SSH keys are a more secure and convenient alternative to passwords for command-line access. Instead of typing a password each time (and risking it being guessed), you use a cryptographic key pair. cPanel makes generating and managing them straightforward. Here’s how.
How SSH keys work
An SSH key comes in two halves: a private key that stays secret on your computer, and a public key that lives on the server. When you connect, the two are matched cryptographically to prove your identity — no password travels across the connection. This is both more secure (keys are effectively impossible to guess) and more convenient (no password to type).
Generating a key pair in cPanel
- In cPanel, open SSH Access under the Security section, then Manage SSH Keys.

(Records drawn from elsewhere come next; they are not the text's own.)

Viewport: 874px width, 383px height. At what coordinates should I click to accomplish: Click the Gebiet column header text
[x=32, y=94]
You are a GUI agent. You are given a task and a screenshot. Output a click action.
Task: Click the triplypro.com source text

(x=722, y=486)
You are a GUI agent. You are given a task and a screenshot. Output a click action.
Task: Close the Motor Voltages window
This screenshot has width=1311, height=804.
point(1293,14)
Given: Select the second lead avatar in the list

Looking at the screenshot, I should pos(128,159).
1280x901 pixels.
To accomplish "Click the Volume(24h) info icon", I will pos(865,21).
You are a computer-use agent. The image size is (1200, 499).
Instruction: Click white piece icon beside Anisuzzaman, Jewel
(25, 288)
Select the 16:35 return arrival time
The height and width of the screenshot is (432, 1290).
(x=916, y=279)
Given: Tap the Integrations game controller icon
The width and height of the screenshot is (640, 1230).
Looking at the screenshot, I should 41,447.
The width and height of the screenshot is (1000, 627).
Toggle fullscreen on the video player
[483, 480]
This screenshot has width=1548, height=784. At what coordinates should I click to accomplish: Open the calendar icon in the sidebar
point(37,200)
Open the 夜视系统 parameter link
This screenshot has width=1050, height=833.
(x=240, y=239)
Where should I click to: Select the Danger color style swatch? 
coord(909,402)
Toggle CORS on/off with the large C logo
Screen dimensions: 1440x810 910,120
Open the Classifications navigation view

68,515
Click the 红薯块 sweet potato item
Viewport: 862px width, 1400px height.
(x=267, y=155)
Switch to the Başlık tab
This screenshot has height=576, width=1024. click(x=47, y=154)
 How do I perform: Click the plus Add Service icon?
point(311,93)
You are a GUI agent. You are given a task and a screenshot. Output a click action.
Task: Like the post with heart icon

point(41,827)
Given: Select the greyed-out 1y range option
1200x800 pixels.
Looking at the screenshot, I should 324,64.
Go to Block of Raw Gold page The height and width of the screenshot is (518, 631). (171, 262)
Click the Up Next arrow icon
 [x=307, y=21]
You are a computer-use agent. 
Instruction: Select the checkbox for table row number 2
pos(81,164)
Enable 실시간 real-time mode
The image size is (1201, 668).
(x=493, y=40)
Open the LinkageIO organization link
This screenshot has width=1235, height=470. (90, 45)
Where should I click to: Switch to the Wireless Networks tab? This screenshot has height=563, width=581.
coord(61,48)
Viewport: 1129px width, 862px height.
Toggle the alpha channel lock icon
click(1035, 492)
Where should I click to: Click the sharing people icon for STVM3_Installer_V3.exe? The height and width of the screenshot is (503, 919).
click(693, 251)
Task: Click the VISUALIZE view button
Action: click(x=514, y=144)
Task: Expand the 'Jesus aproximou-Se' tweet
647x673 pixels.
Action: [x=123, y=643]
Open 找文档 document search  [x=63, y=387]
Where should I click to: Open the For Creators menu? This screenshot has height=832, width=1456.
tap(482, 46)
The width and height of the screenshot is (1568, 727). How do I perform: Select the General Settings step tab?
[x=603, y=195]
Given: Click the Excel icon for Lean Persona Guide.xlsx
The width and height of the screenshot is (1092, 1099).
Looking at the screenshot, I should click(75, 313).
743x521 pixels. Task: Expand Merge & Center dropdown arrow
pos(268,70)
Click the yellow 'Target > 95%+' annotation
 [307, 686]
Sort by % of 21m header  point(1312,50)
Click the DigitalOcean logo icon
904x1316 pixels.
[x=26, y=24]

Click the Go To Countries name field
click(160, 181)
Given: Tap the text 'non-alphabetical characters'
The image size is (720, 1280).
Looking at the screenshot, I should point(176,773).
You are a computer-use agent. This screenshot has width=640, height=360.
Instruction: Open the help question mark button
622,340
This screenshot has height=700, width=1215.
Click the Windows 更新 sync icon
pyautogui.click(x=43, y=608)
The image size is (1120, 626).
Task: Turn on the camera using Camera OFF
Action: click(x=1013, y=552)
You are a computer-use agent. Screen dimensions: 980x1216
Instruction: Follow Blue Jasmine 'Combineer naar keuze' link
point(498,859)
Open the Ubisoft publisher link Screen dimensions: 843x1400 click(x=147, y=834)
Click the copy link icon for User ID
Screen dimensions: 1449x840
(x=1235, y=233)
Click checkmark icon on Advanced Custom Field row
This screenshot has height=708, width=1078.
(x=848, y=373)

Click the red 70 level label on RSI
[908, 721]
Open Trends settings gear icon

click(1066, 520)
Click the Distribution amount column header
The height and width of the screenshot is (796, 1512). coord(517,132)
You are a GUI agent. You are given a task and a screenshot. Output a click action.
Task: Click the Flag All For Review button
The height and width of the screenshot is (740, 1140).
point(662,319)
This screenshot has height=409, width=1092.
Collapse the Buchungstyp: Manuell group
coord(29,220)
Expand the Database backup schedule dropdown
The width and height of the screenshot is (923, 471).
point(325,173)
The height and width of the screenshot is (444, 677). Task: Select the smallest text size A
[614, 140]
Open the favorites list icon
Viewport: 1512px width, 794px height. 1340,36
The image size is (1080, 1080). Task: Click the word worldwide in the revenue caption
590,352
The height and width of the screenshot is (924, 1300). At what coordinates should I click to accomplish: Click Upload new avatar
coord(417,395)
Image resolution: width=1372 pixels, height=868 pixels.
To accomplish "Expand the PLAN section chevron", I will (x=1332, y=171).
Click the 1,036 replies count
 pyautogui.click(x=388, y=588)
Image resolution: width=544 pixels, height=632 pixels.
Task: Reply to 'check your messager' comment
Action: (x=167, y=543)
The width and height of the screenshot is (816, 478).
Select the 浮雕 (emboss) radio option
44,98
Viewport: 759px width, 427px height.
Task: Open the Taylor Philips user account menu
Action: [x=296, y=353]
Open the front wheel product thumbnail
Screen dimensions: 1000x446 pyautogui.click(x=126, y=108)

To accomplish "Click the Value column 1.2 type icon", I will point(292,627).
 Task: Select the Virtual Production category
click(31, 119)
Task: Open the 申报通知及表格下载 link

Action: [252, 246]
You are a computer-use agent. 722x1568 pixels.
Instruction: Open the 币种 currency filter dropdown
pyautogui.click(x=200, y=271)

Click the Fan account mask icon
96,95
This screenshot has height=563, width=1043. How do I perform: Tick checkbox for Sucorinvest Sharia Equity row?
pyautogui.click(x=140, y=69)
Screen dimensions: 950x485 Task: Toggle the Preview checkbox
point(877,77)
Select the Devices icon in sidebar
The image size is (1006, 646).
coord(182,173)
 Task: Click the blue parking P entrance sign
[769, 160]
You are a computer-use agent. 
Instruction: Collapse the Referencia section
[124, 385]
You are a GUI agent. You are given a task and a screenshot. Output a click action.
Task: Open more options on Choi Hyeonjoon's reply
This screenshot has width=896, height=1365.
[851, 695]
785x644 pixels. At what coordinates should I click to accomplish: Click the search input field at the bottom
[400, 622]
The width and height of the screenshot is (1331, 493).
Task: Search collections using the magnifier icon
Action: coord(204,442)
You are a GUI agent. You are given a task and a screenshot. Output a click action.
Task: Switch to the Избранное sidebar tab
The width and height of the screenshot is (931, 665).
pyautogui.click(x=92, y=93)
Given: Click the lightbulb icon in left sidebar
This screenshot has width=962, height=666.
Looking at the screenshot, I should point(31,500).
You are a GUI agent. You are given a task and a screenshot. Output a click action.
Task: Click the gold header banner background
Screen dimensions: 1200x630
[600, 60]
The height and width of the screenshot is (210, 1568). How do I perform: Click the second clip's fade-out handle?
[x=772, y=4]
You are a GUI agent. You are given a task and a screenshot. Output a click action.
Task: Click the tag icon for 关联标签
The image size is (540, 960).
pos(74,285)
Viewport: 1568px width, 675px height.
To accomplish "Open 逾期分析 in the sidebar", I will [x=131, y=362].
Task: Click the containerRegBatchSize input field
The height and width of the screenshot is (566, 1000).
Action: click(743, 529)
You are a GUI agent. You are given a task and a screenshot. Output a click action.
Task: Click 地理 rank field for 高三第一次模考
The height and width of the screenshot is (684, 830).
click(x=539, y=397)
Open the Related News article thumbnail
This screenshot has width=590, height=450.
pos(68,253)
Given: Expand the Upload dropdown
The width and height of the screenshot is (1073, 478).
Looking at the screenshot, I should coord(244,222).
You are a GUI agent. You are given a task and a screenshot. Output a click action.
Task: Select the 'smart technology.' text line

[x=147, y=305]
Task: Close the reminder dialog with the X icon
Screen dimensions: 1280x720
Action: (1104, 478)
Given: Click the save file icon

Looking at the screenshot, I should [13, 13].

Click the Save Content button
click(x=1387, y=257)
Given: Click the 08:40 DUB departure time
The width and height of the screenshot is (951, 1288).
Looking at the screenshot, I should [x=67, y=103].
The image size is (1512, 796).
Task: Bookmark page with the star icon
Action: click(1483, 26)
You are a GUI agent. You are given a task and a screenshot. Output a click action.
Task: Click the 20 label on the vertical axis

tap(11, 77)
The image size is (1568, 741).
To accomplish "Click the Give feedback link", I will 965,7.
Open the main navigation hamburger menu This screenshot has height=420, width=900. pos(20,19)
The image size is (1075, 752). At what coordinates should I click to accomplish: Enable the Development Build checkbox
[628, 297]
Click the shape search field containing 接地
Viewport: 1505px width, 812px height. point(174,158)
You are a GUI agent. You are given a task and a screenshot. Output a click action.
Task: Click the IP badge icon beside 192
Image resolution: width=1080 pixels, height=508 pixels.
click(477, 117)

- Click Generate a New Key.
- Optionally set a key passphrase (an extra layer protecting the private key) and choose the key type and size — the defaults are secure.
- Click Generate Key.
cPanel creates both halves of the pair.
Authorising the key
A generated key isn’t active until it’s authorised. Back on the Manage SSH Keys page, find your new public key and click Manage, then Authorize. This tells the server to accept logins using that key. Skip this step and the key won’t work.
Using the key to connect
Download the private key from cPanel and store it securely on your computer — treat it like a password and never share it. Then point your SSH client at it when connecting. On Mac or Linux you reference it with the -i flag; on Windows, PuTTY needs it converted to its own format first (cPanel can provide a compatible version). Once set up, you connect without typing a password.
Bringing your own key
If you already have an SSH key pair — many developers do — you can skip generating a new one and simply import your existing public key into cPanel, then authorise it. This lets you use the same key across multiple servers.
Keeping keys secure
The security of this whole system rests on your private key staying private. Store it safely, protect it with a passphrase, and if a computer holding it is ever lost or compromised, remove that key’s authorisation in cPanel immediately and generate a new pair. Revoking a key is as simple as deauthorising it.
When you’d want this
SSH keys are worth setting up if you use the command line regularly, deploy code, or want the most secure access to your account. If you’re setting up automated deployments or a developer workflow, keys are the professional standard — and we’re happy to help you get them configured.